If you could use yazu's suggestion of always keeping the string the same length, so the data afterwards doesn't need to be rewritten, that would let the edit happen in a fraction of a second...

manishkomar007 · September 2, 2011, 12:16pm

Thanks Corona688...!!

While doing this we are excatly searching & replacing 8 character like 20110901 to 20110902. And we were monitoring the performance of the server which was very good. It didn't swaped out on memory. Still it took so much time .. rite.. i think on Linux if its takes 11 mins which is still more. Please correct me if I am wrong.
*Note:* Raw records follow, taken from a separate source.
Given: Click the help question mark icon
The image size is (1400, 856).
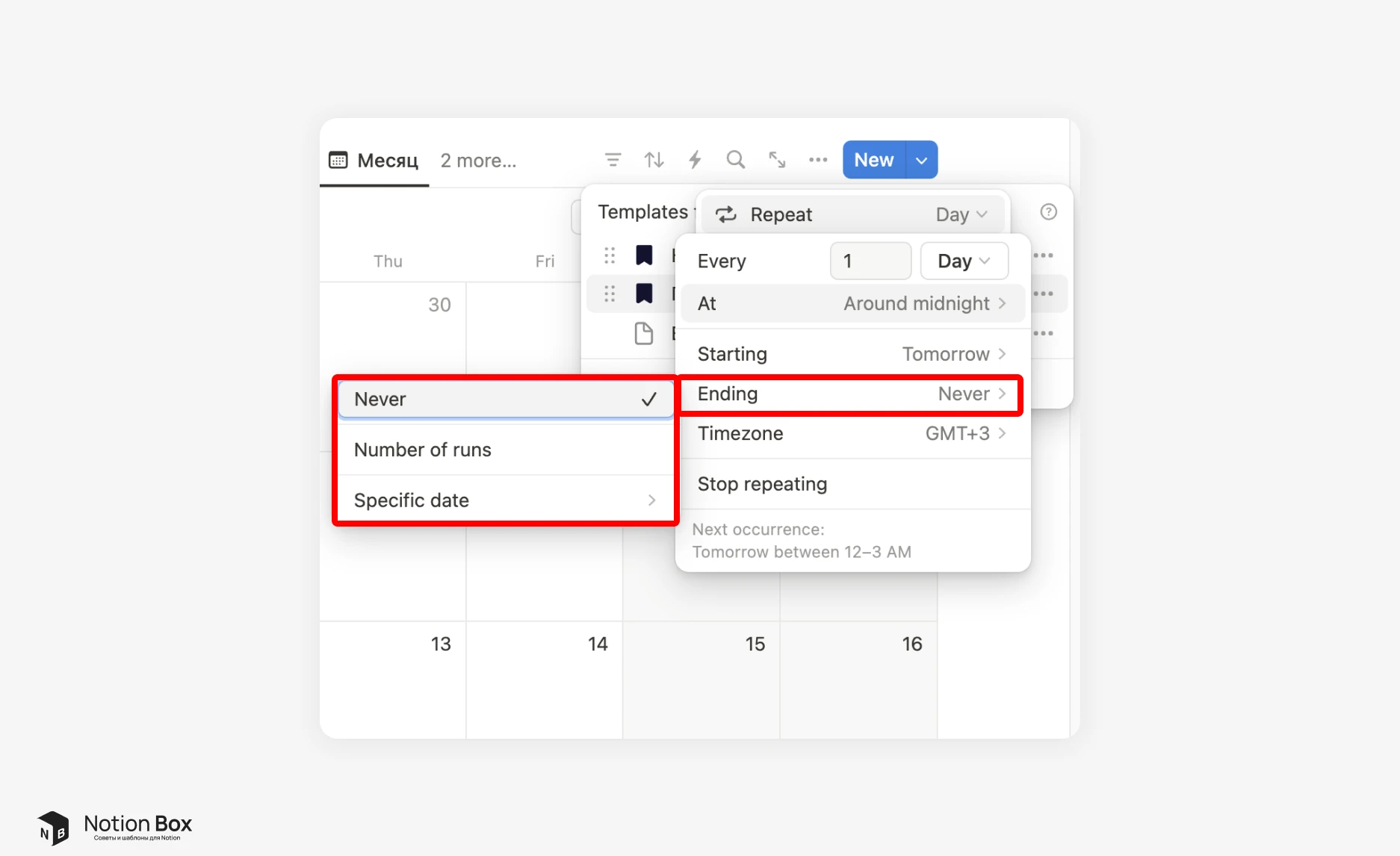Looking at the screenshot, I should [1048, 212].
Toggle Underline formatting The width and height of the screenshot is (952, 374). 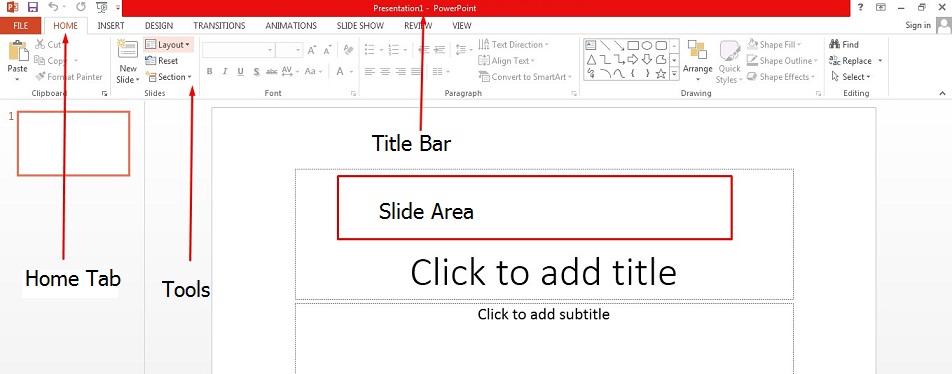point(240,72)
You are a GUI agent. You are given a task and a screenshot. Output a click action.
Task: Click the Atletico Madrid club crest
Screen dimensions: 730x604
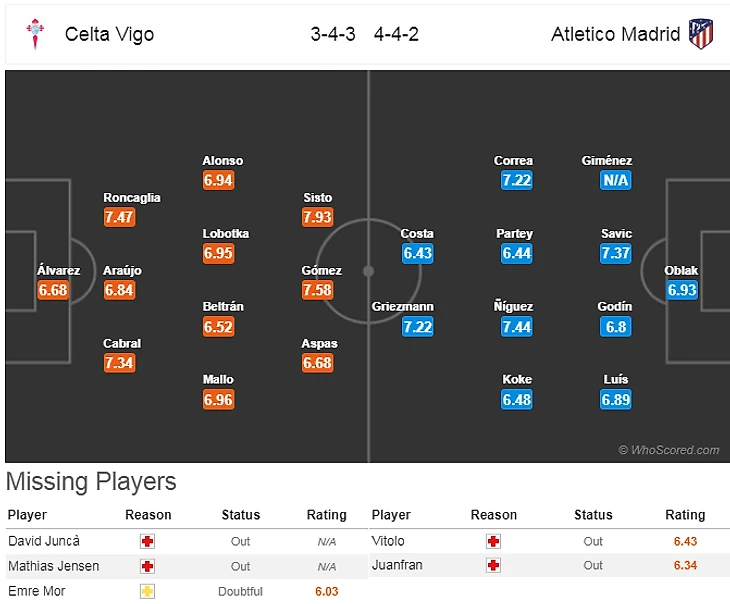coord(701,34)

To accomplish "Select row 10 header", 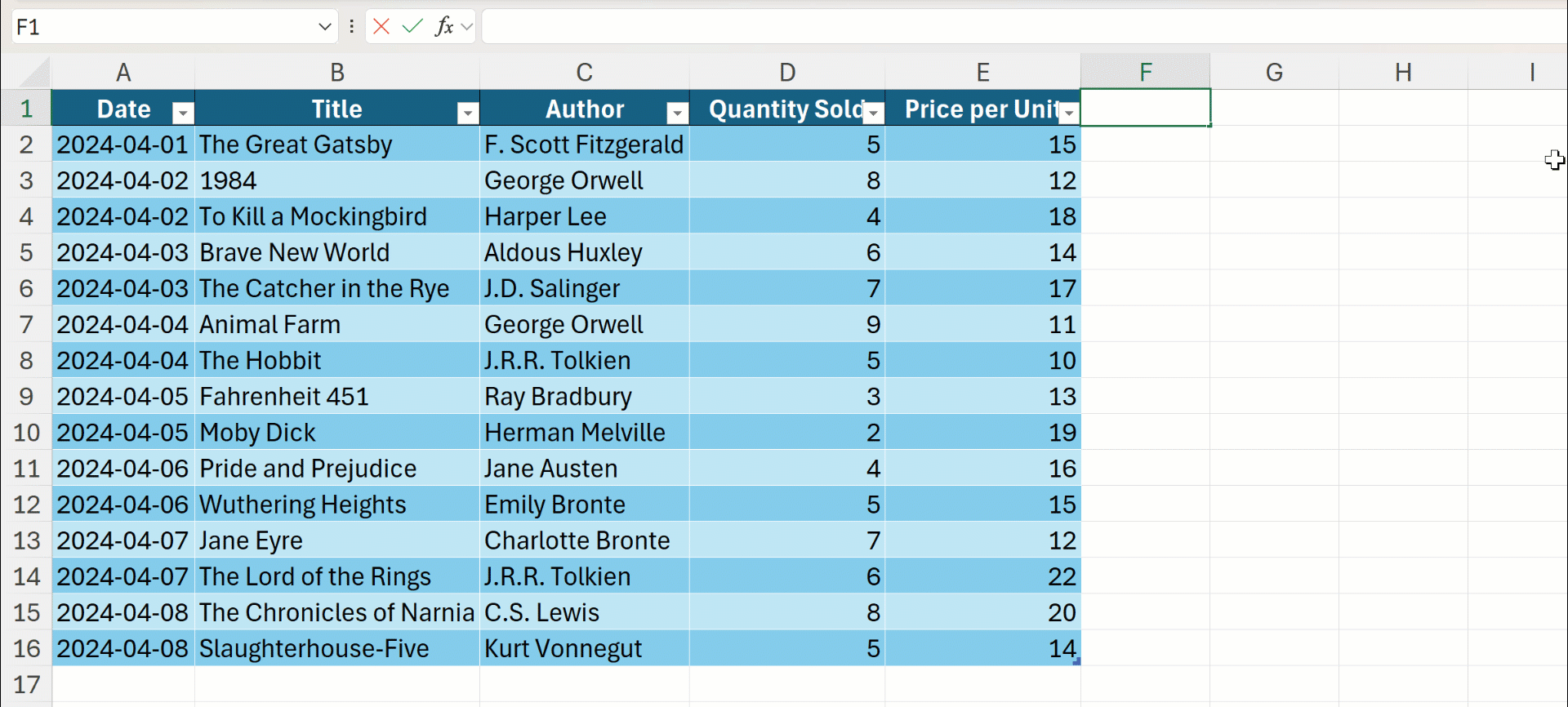I will [x=26, y=433].
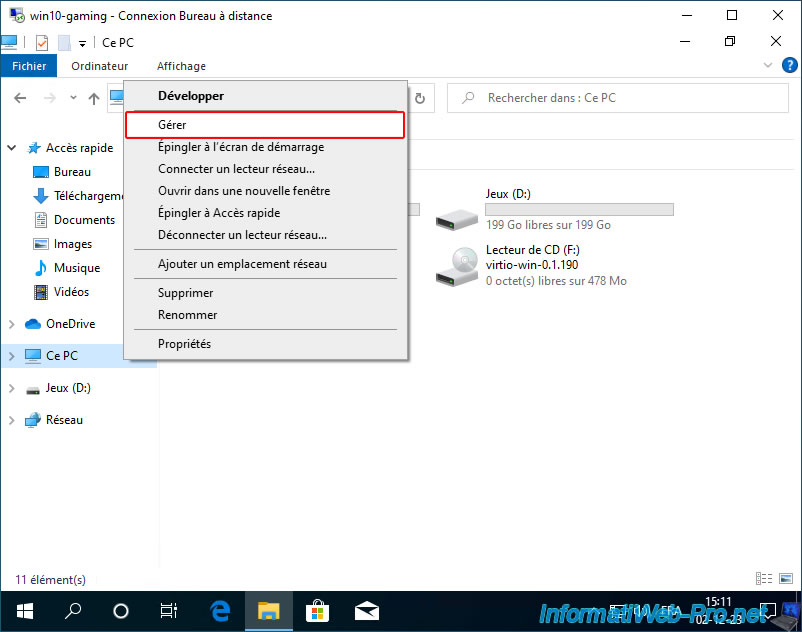
Task: Open Edge browser from taskbar
Action: coord(220,611)
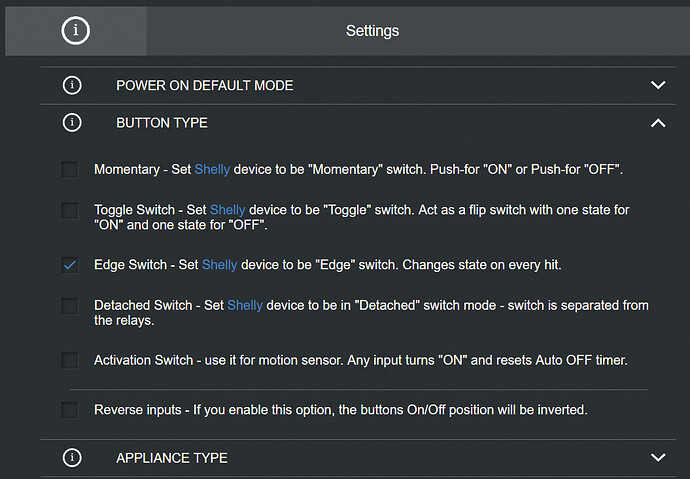Enable the Reverse inputs checkbox

click(70, 409)
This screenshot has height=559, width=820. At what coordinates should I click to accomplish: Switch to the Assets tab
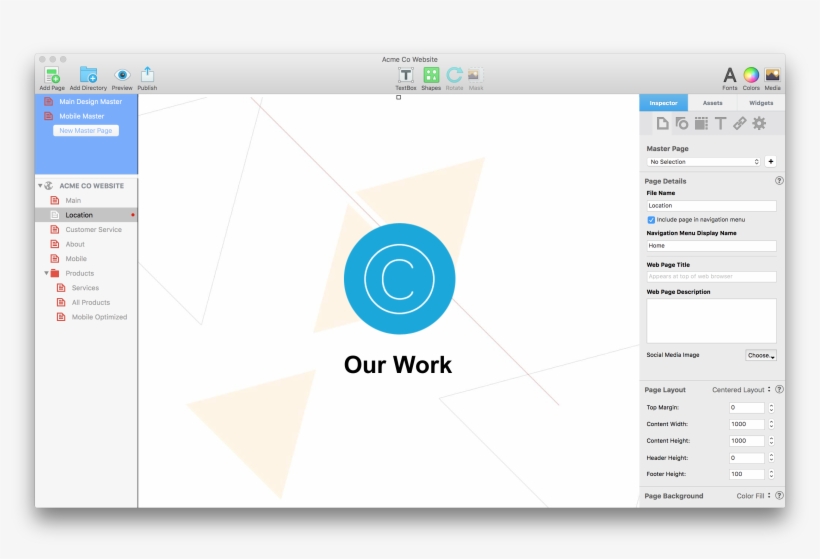click(712, 103)
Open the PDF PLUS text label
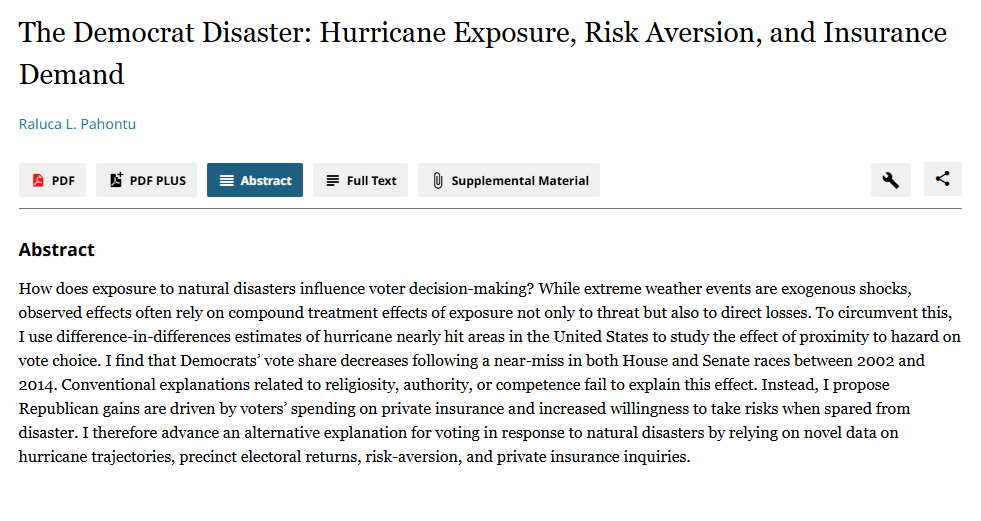This screenshot has width=981, height=521. click(x=158, y=181)
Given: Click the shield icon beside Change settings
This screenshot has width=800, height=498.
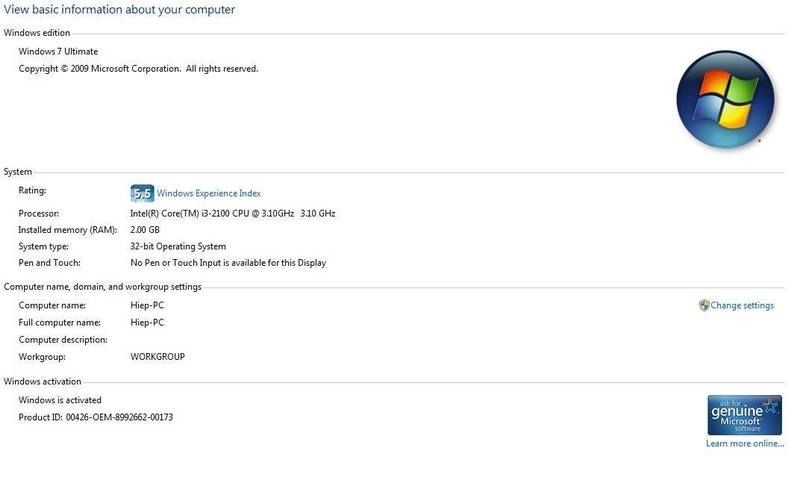Looking at the screenshot, I should click(704, 305).
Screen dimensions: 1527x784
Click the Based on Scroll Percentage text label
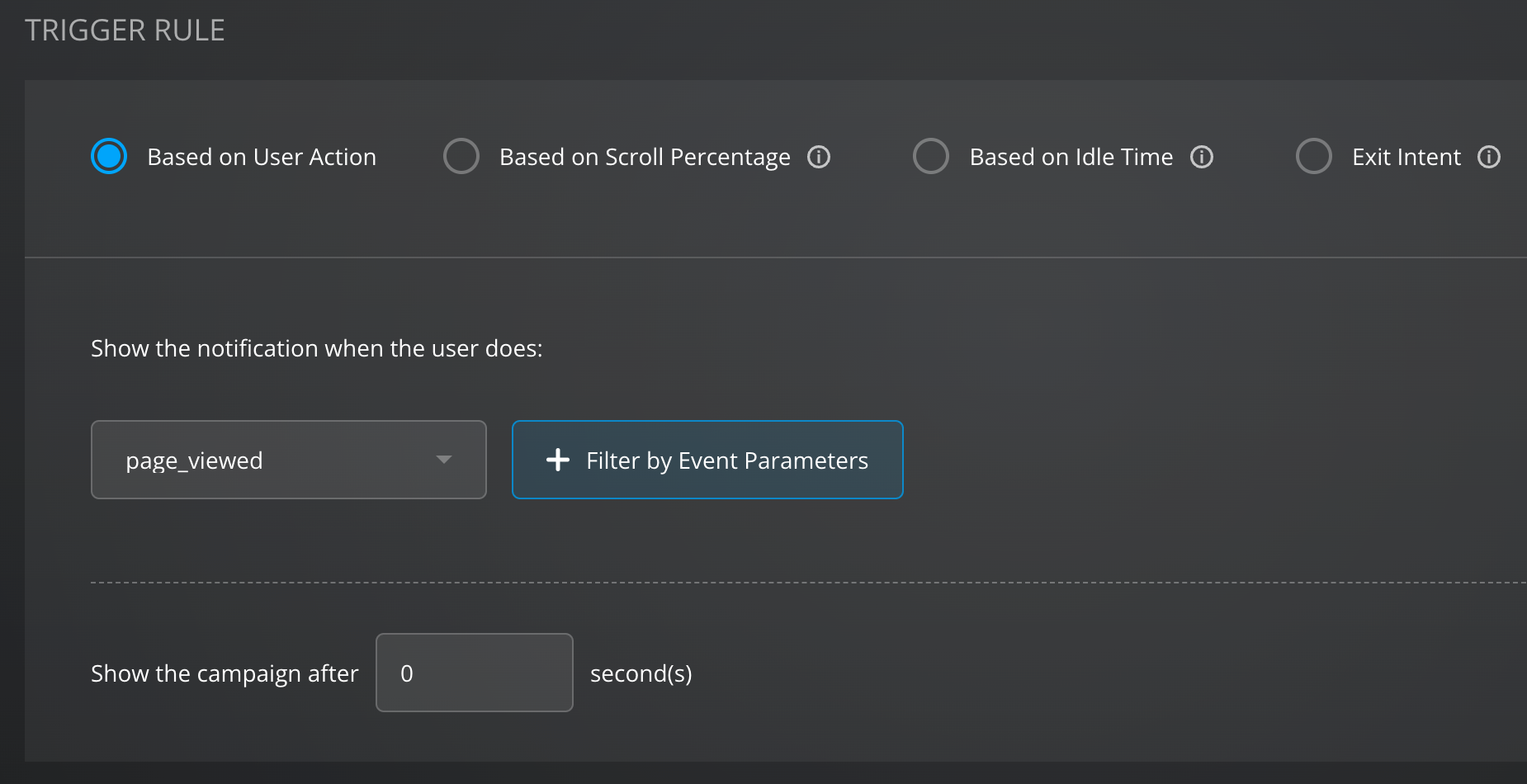coord(645,157)
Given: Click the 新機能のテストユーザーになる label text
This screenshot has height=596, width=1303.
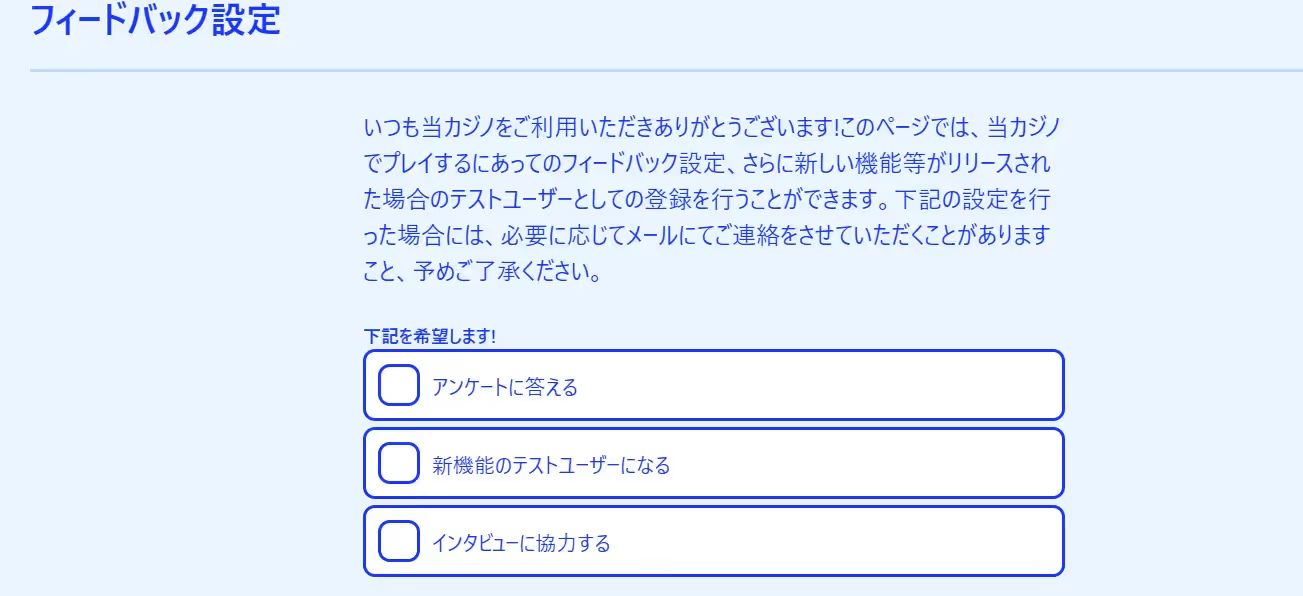Looking at the screenshot, I should [553, 463].
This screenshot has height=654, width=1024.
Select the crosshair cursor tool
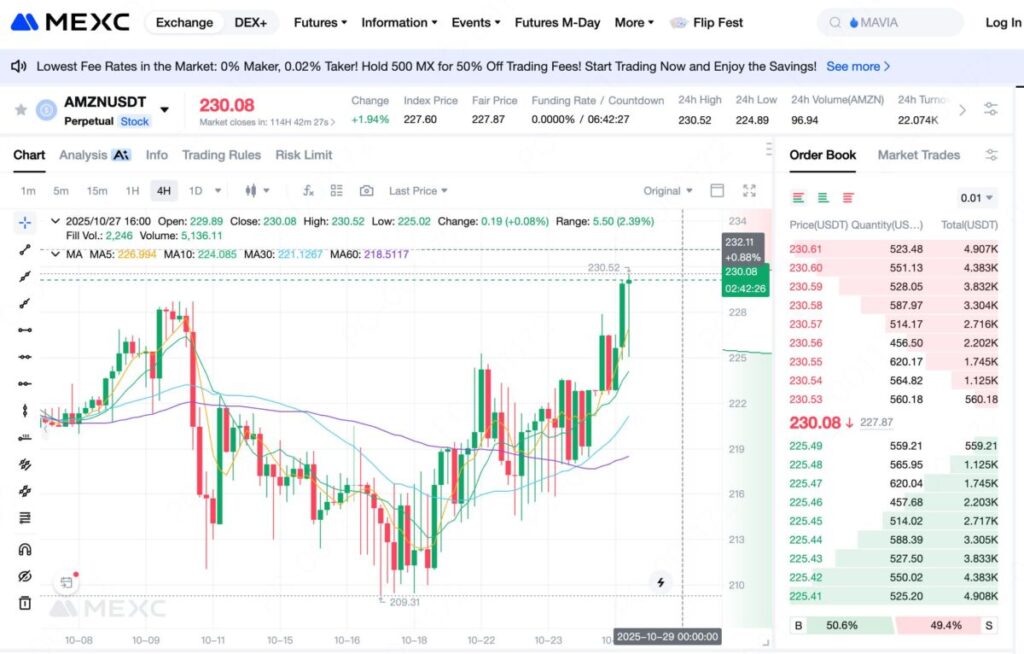25,222
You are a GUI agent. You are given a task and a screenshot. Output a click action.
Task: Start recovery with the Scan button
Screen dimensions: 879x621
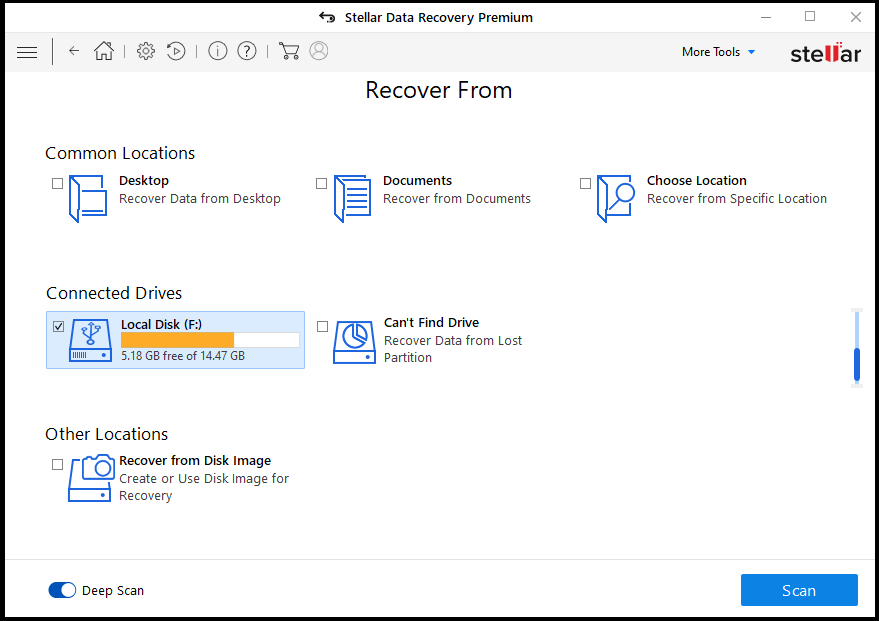799,590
giannicello · September 2, 2011, 12:31pm

How quickly did awk/nawk do it with sub/gsub? Just curious.

Corona688 · September 2, 2011, 2:27pm

Could you show us the first few lines of the file, and the data you wish replaced? If the data is always the same length and always in the same place, you can use dd to write it in...

---------- Post updated at 11:42 AM ---------- Previous update was at 11:37 AM ----------

An example:

$ cat textdata
This is line 1
This is line 2
This is the data I want replaced >>11111111<<
This is another line
etc etc until end of file.
$ printf "%s" 22222222 | dd conv=notrunc of=textdata seek=65 bs=1
$ cat textdata
This is line 1
This is line 2
This is the data I want replaced >>22222222<<
This is another line
etc etc until end of file.

The 'bs=1' tells it to work on a sector size of 1 byte, which lets us seek seek exactly 65 characters into the file with seek=65. The conv=notrunc is important, it tells dd not to replace the file but to just overwrite data that's already there.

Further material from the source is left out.